Satu per satu masalah kesehatan tentang vape mulai terungkap kebenarannya. Pada hari Jumat (17/1), Pusat Pengendalian dan Pencegahan Penyakit (CDC) sebenarnya telah mencabut rekomendasi untuk memperingatkan penggunaan vape. Mereka kini fokus memperingatkan penggunaan produk vape THC, yang ditemukan sebagai penyebab dari penyakit paru-paru misterius atau EVALI.

CDC akhirnya mengkonfirmasi bahwa “wabah” penyakit terkait vaping hampir seluruhnya disebabkan kartrid THC ilegal yang mengandung vitamin E asetat. Sayang, kepanikan terhadap vape sudah menjalar dan terlambat untuk dihentikan.

Badan Pengawas Obat-obatan dan Makanan (Food and Drug Administration) telah melarang hampir semua produk vape beraroma (rasa). Beberapa kota telah melarang vaping secara total. Para pembuat kebijakan seolah berlomba untuk membuat larangan baru.

REUTERS/David Mercado
Ada kepanikan vaping di Amerika Serikat dan negara lainnya.

Hal ini diperparah dengan framing dari media-media mainstream. Terlalu banyak jurnalis yang terlibat dalam membentuk opini bahwa vape merupakan produk berbahaya, tanpa memberikan solusi kebijakan yang seharusnya dilakukan.

Contohnya sebuah artikel PBS yang diterbitkan minggu ini, yang melaporkan adanya penurunan kematian akibat kanker sebesar 2,2 persen antara 2016 dan 2017. Alih-alih mengeksplorasi apakah penggunaan vape sebagai alat berhenti merokok turut berperan pada hal ini, penulis malah fokus kepada “Bisakah vape menyebabkan peningkatan kematian akibat kanker paru-paru di AS?”

Penulis mengutip seorang pakar medis di American Lung Association yang mengatakan, “Masih terlalu dini untuk mengetahui apakah vape akan menyebabkan kanker.” Hal ini sebenarnya menyatakan bahwa tidak ada bukti ilmiah vaping yang menyebabkan kanker.

Stigma negatif yang terbentuk akibat kepanikan terhadap vape akhirnya hanya berujung pada perang terhadap vape, layaknya perang terhadap narkoba. Sejarah membuktikan sama seperti perang yang gagal terhadap narkoba, hasil larangan vaping kemungkinan besar hanya akan memperluas pasar gelap.

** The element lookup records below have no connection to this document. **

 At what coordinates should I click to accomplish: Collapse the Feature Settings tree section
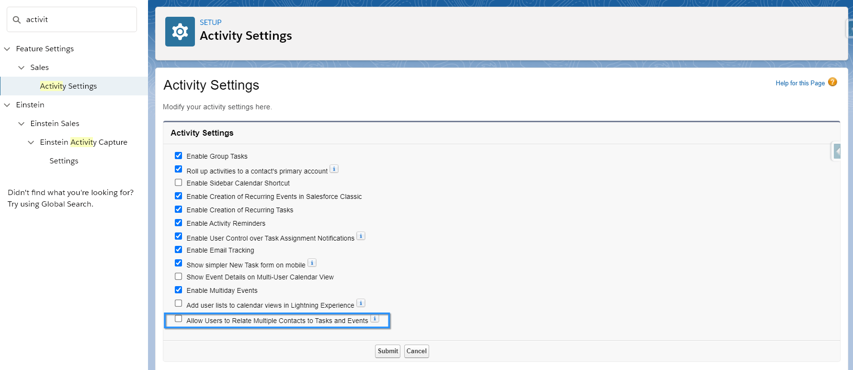click(x=7, y=49)
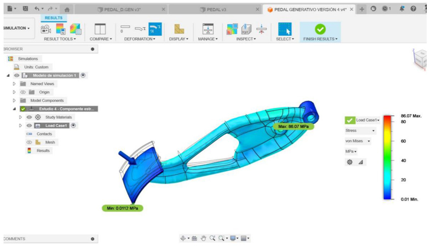This screenshot has width=431, height=250.
Task: Click the SIMULATION workspace button
Action: click(16, 29)
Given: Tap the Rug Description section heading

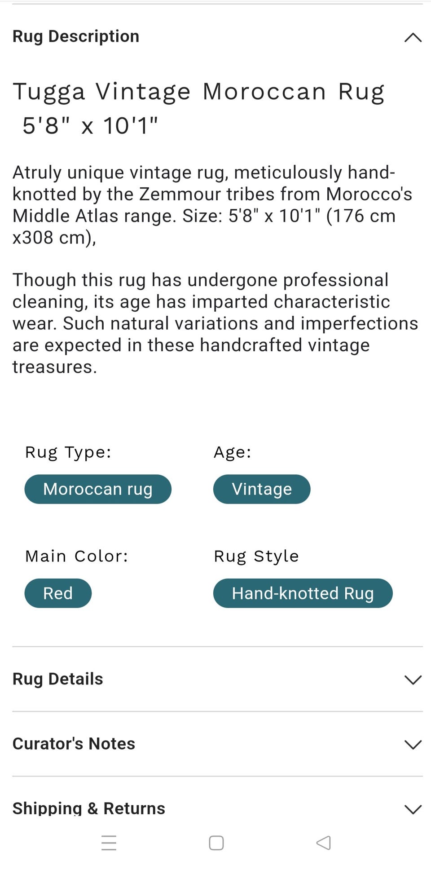Looking at the screenshot, I should point(76,36).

Akibatnya konsumen akan dibanjiri produk berbahaya dan di bawah standar. Hal ini justru lebih berbahaya kepada kesehatan masyarakat. Belum lagi kembalinya mereka yang telah beralih ke vape kembali ke rokok. Ketika suatu produk dilarang, mereka biasanya tidak benar-benar hilang dari peredaran. Biasanya mereka justru menjadi lebih mahal dan lebih berbahaya.

“Epidemi vaping” adalah cara yang salah untuk membingkai apa yang terjadi. Lebih tepatnya adalah “kepanikan” terhadap vaping. Pada akhirnya masalah terkait vape hanya menjadi contoh kasus malpraktek media terburuk dan oportunisme politik di era modern.

(Via Business Insider)

Comments

Comments are closed.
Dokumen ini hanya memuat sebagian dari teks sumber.